Scenario Four is “Trump Aborted.” Dougherty doesn’t mean somebody will fly a time machine back to October 1945 and slip Mary Anne Trump a mifepristone tablet. He means that “the Left would foment widespread violence in the cities to punish nonviolent voters” and will thereby prevent Trump from becoming president. Dougherty writes that Ronald Brownstein, Franklin Foer, and Russell Berman have all predicted something along these lines in the Atlantic.

Now, the Atlantic does have some penchant for Doom Porn, one that I’ve criticized in the past. In the Atlantic, the sky is pretty much always about to fall. But none of the three Atlantic writers Dougherty cites has ever predicted that Democrats will commit acts of violence if Trump is reelected, nor have they suggested even indirectly that they would condone violence if Democrats committed it. Dougherty himself introduces the “Trump Aborted” scenario as “remote” and concludes that “public opinion and the desire for continuing constitutional government would restrain Democrats tempted by such a gamble,” sounding a little like Emily Litella on Saturday Night Live, who always ended her furious commentaries with the words, “Oh. Never mind.”

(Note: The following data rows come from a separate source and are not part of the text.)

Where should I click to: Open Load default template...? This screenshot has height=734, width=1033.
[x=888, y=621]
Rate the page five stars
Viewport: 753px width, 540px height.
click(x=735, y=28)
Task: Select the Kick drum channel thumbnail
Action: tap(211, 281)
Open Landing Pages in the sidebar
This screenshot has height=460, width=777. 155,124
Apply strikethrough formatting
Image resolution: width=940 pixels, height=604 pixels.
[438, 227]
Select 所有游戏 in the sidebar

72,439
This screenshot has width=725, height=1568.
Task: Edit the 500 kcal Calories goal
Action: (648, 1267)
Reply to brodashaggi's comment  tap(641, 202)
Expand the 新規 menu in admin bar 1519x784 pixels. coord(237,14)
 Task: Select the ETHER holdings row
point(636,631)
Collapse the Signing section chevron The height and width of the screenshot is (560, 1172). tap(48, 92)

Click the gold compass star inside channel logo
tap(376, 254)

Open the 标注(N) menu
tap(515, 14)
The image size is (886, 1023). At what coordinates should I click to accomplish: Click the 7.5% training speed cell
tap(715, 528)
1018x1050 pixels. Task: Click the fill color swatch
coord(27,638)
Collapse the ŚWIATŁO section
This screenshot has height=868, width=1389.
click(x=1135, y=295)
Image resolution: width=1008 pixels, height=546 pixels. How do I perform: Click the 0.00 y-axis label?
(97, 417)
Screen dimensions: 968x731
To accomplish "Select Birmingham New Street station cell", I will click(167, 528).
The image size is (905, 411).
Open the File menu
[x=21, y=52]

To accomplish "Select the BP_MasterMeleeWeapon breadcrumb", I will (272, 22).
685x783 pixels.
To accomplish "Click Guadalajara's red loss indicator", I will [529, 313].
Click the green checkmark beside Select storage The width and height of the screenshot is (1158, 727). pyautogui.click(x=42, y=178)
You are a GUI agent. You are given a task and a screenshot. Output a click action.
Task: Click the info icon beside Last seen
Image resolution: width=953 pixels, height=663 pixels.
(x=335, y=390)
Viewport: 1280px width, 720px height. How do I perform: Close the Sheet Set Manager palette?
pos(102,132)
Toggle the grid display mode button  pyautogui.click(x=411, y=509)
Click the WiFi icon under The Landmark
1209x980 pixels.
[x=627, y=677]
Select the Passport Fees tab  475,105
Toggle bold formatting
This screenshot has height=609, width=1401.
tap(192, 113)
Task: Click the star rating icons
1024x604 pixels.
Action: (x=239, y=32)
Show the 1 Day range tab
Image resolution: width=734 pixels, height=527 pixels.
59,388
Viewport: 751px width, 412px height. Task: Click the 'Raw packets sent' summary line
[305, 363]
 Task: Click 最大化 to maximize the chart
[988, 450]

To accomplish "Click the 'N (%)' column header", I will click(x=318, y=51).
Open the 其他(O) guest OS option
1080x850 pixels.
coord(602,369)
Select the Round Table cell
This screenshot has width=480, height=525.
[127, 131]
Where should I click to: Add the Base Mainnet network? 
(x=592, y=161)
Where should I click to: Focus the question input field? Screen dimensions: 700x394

If only Dougherty could predict Trump Republicans will show comparable restraint if their man loses. Clearly Dougherty grasps that the prospect of violence and another attempted insurrection is much greater in the event of a Biden victory. That is not, of course, a reason to vote Trump back in. But I can’t help wondering whether Dougherty thinks it is. The respectable right’s principal emotion about Trump, after all, has always been abject fear of the man. He took away their party, and he won’t give it back. The last thing they want to do is to make Trump, or his MAGA followers, mad.